Work item >> Each line of the data must be set down again without a single difference.

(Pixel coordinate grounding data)
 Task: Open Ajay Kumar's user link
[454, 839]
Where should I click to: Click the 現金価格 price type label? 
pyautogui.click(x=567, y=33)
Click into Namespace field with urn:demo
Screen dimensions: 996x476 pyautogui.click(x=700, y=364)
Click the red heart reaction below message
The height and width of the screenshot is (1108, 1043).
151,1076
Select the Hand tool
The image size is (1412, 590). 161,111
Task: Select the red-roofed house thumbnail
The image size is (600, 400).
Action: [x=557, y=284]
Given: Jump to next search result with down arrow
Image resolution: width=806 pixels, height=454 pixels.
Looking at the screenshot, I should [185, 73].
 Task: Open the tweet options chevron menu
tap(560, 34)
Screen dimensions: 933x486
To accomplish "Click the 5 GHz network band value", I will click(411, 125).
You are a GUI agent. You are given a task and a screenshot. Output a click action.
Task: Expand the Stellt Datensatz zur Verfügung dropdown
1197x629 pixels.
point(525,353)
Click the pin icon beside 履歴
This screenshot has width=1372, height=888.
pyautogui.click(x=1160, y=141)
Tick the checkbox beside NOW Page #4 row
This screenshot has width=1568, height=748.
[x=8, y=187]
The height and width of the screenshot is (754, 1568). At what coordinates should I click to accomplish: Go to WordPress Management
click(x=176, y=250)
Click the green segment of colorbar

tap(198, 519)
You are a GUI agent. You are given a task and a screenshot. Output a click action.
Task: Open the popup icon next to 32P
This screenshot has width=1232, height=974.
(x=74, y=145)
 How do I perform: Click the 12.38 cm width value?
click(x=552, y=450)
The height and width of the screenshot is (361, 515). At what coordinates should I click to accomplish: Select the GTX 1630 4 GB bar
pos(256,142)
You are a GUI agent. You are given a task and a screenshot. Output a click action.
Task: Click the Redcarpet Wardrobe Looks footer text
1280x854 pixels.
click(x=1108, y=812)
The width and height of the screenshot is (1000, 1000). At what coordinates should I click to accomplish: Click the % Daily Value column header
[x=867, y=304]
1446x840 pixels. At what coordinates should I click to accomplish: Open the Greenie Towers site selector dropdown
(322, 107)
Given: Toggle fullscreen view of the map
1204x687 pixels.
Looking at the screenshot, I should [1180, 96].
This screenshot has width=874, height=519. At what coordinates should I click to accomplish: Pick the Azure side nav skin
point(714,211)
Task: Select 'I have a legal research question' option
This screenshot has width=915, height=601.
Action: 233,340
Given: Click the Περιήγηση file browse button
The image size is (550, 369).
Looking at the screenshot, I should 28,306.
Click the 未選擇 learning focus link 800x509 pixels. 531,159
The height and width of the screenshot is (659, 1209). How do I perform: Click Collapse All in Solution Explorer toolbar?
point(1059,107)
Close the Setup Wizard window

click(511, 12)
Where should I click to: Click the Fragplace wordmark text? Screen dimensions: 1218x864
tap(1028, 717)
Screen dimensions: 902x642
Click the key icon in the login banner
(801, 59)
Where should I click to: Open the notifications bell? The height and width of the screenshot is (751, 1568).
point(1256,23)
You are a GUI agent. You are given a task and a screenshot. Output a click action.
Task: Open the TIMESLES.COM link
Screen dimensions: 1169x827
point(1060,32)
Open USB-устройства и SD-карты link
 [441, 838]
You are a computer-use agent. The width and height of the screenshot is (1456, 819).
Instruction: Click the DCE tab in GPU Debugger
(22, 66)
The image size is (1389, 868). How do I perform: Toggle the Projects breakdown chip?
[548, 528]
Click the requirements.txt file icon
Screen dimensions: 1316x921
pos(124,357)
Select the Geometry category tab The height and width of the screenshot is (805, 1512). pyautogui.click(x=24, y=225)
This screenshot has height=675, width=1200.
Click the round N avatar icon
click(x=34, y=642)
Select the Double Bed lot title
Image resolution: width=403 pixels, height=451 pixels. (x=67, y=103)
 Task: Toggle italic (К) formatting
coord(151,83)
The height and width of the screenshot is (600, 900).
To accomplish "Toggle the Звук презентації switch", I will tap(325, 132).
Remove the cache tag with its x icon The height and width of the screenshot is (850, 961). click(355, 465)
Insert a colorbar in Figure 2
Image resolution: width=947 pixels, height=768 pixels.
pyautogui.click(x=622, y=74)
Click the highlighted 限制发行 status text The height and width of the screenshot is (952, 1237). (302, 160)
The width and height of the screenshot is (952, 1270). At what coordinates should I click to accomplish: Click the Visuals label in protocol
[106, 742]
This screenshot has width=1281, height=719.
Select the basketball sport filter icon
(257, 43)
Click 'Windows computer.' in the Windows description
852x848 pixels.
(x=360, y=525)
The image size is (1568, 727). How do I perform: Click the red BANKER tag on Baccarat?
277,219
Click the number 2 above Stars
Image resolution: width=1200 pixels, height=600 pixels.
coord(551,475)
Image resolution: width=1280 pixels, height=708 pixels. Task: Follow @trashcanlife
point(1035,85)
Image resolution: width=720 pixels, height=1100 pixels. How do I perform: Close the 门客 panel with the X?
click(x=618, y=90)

Answer space >>
 Task: Open Ajay Kumar's user link
[454, 839]
Where should I click to: Click the 現金価格 price type label? 
pyautogui.click(x=567, y=33)
Click into Namespace field with urn:demo
Screen dimensions: 996x476 pyautogui.click(x=700, y=364)
Click the red heart reaction below message
The height and width of the screenshot is (1108, 1043).
151,1076
Select the Hand tool
The image size is (1412, 590). 161,111
Task: Select the red-roofed house thumbnail
The image size is (600, 400).
Action: [x=557, y=284]
Given: Jump to next search result with down arrow
Image resolution: width=806 pixels, height=454 pixels.
Looking at the screenshot, I should [185, 73].
 Task: Open the tweet options chevron menu
tap(560, 34)
Screen dimensions: 933x486
To accomplish "Click the 5 GHz network band value", I will click(411, 125).
You are a GUI agent. You are given a task and a screenshot. Output a click action.
Task: Expand the Stellt Datensatz zur Verfügung dropdown
1197x629 pixels.
point(525,353)
Click the pin icon beside 履歴
This screenshot has width=1372, height=888.
pyautogui.click(x=1160, y=141)
Tick the checkbox beside NOW Page #4 row
This screenshot has width=1568, height=748.
[x=8, y=187]
The height and width of the screenshot is (754, 1568). At what coordinates should I click to accomplish: Go to WordPress Management
click(x=176, y=250)
Click the green segment of colorbar

tap(198, 519)
You are a GUI agent. You are given a task and a screenshot. Output a click action.
Task: Open the popup icon next to 32P
This screenshot has width=1232, height=974.
(x=74, y=145)
 How do I perform: Click the 12.38 cm width value?
click(x=552, y=450)
The height and width of the screenshot is (361, 515). At what coordinates should I click to accomplish: Select the GTX 1630 4 GB bar
pos(256,142)
You are a GUI agent. You are given a task and a screenshot. Output a click action.
Task: Click the Redcarpet Wardrobe Looks footer text
1280x854 pixels.
click(x=1108, y=812)
The width and height of the screenshot is (1000, 1000). At what coordinates should I click to accomplish: Click the % Daily Value column header
[x=867, y=304]
1446x840 pixels. At what coordinates should I click to accomplish: Open the Greenie Towers site selector dropdown
(322, 107)
Given: Toggle fullscreen view of the map
1204x687 pixels.
Looking at the screenshot, I should [1180, 96].
This screenshot has width=874, height=519. At what coordinates should I click to accomplish: Pick the Azure side nav skin
point(714,211)
Task: Select 'I have a legal research question' option
This screenshot has width=915, height=601.
Action: 233,340
Given: Click the Περιήγηση file browse button
The image size is (550, 369).
Looking at the screenshot, I should 28,306.
Click the 未選擇 learning focus link 800x509 pixels. 531,159
The height and width of the screenshot is (659, 1209). How do I perform: Click Collapse All in Solution Explorer toolbar?
point(1059,107)
Close the Setup Wizard window

click(511, 12)
Where should I click to: Click the Fragplace wordmark text? Screen dimensions: 1218x864
tap(1028, 717)
Screen dimensions: 902x642
Click the key icon in the login banner
(801, 59)
Where should I click to: Open the notifications bell? The height and width of the screenshot is (751, 1568).
point(1256,23)
You are a GUI agent. You are given a task and a screenshot. Output a click action.
Task: Open the TIMESLES.COM link
Screen dimensions: 1169x827
point(1060,32)
Open USB-устройства и SD-карты link
 [441, 838]
You are a computer-use agent. The width and height of the screenshot is (1456, 819).
Instruction: Click the DCE tab in GPU Debugger
(22, 66)
The image size is (1389, 868). How do I perform: Toggle the Projects breakdown chip?
[548, 528]
Click the requirements.txt file icon
Screen dimensions: 1316x921
pos(124,357)
Select the Geometry category tab The height and width of the screenshot is (805, 1512). pyautogui.click(x=24, y=225)
This screenshot has height=675, width=1200.
Click the round N avatar icon
click(x=34, y=642)
Select the Double Bed lot title
Image resolution: width=403 pixels, height=451 pixels. (x=67, y=103)
 Task: Toggle italic (К) formatting
coord(151,83)
The height and width of the screenshot is (600, 900).
To accomplish "Toggle the Звук презентації switch", I will tap(325, 132).
Remove the cache tag with its x icon The height and width of the screenshot is (850, 961). click(355, 465)
Insert a colorbar in Figure 2
Image resolution: width=947 pixels, height=768 pixels.
pyautogui.click(x=622, y=74)
Click the highlighted 限制发行 status text The height and width of the screenshot is (952, 1237). (302, 160)
The width and height of the screenshot is (952, 1270). At what coordinates should I click to accomplish: Click the Visuals label in protocol
[106, 742]
This screenshot has width=1281, height=719.
Select the basketball sport filter icon
(257, 43)
Click 'Windows computer.' in the Windows description
852x848 pixels.
(x=360, y=525)
The image size is (1568, 727). How do I perform: Click the red BANKER tag on Baccarat?
277,219
Click the number 2 above Stars
Image resolution: width=1200 pixels, height=600 pixels.
coord(551,475)
Image resolution: width=1280 pixels, height=708 pixels. Task: Follow @trashcanlife
point(1035,85)
Image resolution: width=720 pixels, height=1100 pixels. How do I perform: Close the 门客 panel with the X?
click(x=618, y=90)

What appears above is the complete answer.